▸ **TASK PROMPT**
Leave out the pictures, and quote exactly the lines running from the one with "The width and height of the screenshot is (695, 468)." through the last line of the entries below.

▸ **RECORDS FOR THE TASK**
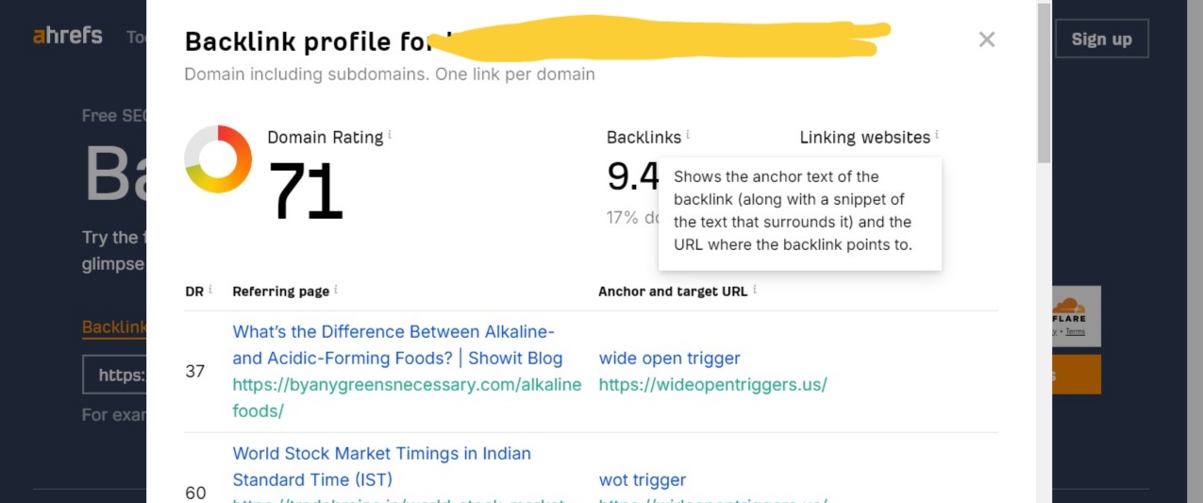
Task: Click the Ahrefs logo
Action: tap(68, 36)

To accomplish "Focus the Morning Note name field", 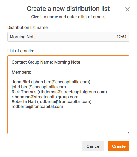I will [68, 37].
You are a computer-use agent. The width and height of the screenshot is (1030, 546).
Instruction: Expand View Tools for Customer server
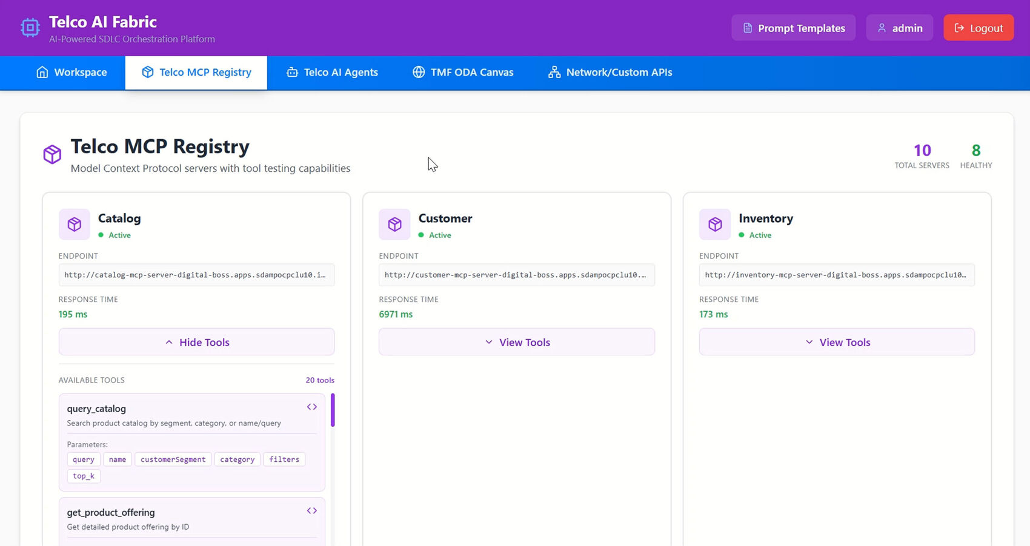tap(517, 342)
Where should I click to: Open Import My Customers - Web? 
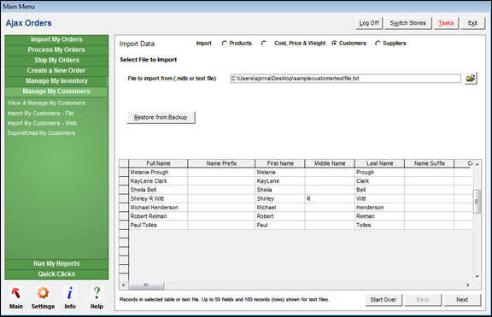point(42,123)
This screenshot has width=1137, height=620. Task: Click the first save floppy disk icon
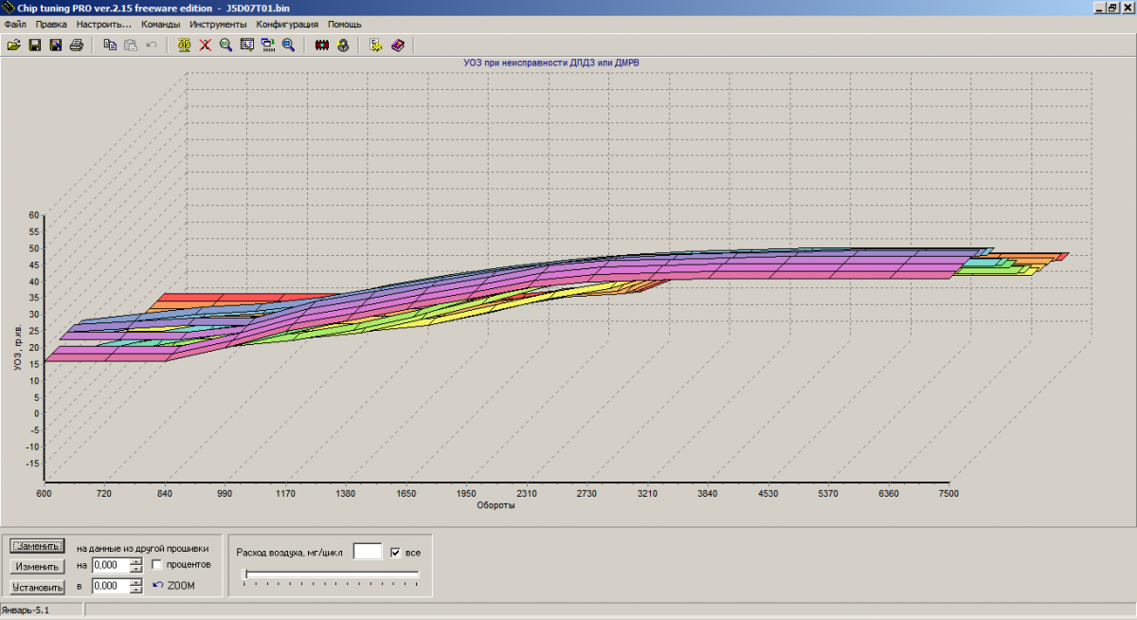coord(34,45)
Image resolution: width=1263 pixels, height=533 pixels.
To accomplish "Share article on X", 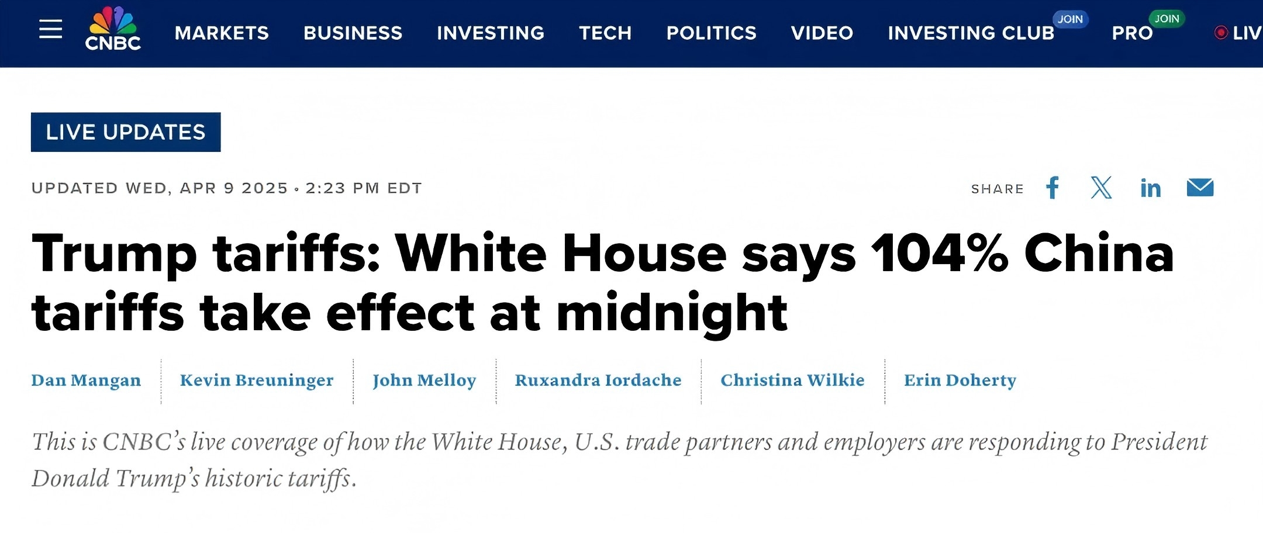I will click(1101, 188).
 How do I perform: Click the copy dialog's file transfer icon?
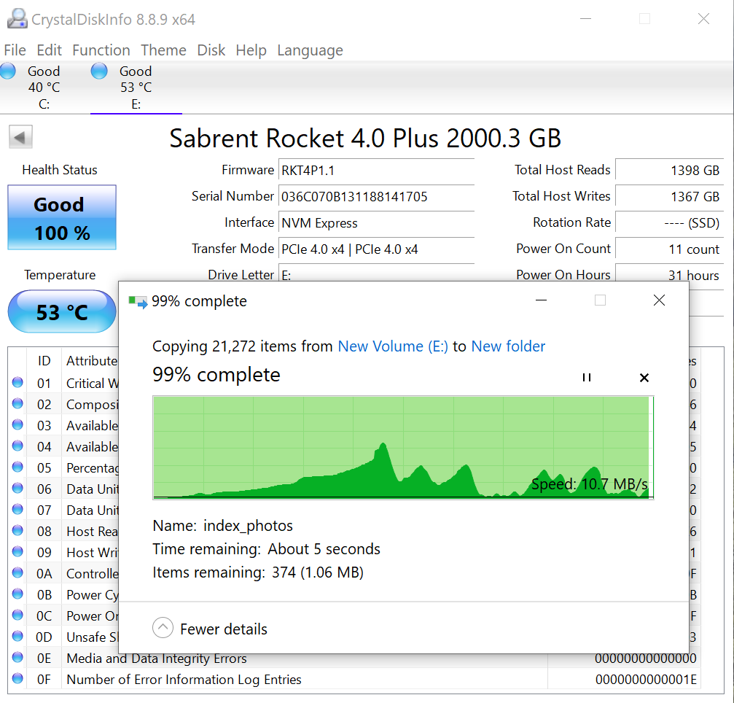pyautogui.click(x=137, y=301)
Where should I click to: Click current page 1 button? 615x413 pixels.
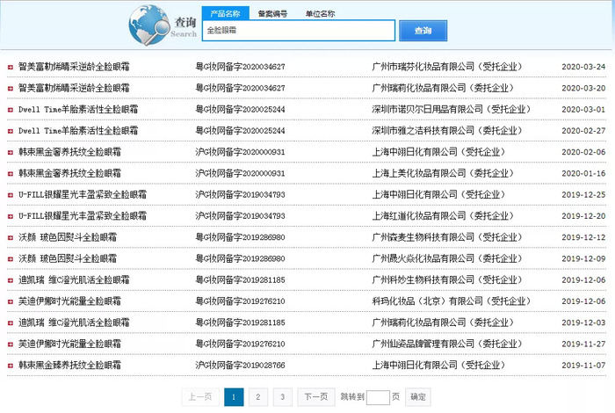234,397
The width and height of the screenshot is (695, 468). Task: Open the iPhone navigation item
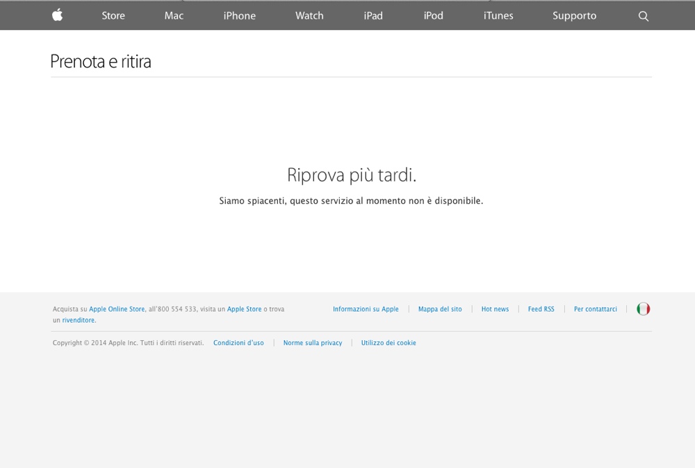pos(239,15)
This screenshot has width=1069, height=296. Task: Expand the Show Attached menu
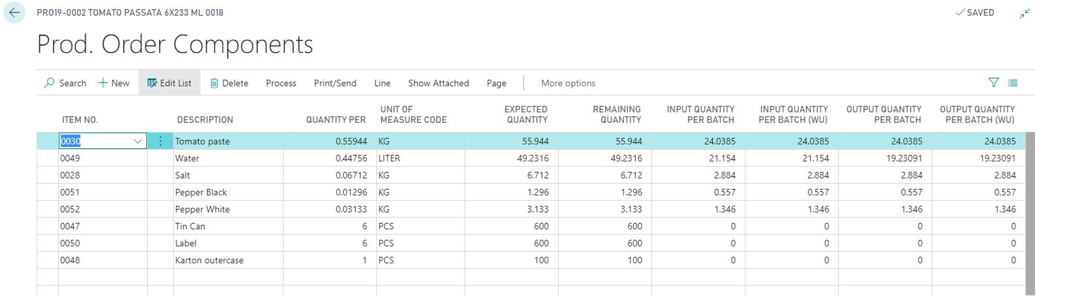(438, 83)
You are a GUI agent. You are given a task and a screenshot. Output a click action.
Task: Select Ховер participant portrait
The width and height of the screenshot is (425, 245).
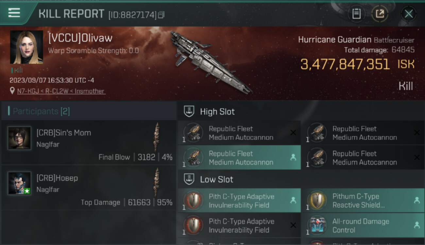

▸ **RESPONSE TO THIS EXERCISE**
The width and height of the screenshot is (695, 468). Task: Open the iPhone navigation item
pos(239,15)
This screenshot has width=1069, height=296. Task: Expand the Show Attached menu
(438, 83)
You are a GUI agent. You are given a task and a screenshot. Output a click action.
Task: Select Ховер participant portrait
The width and height of the screenshot is (425, 245).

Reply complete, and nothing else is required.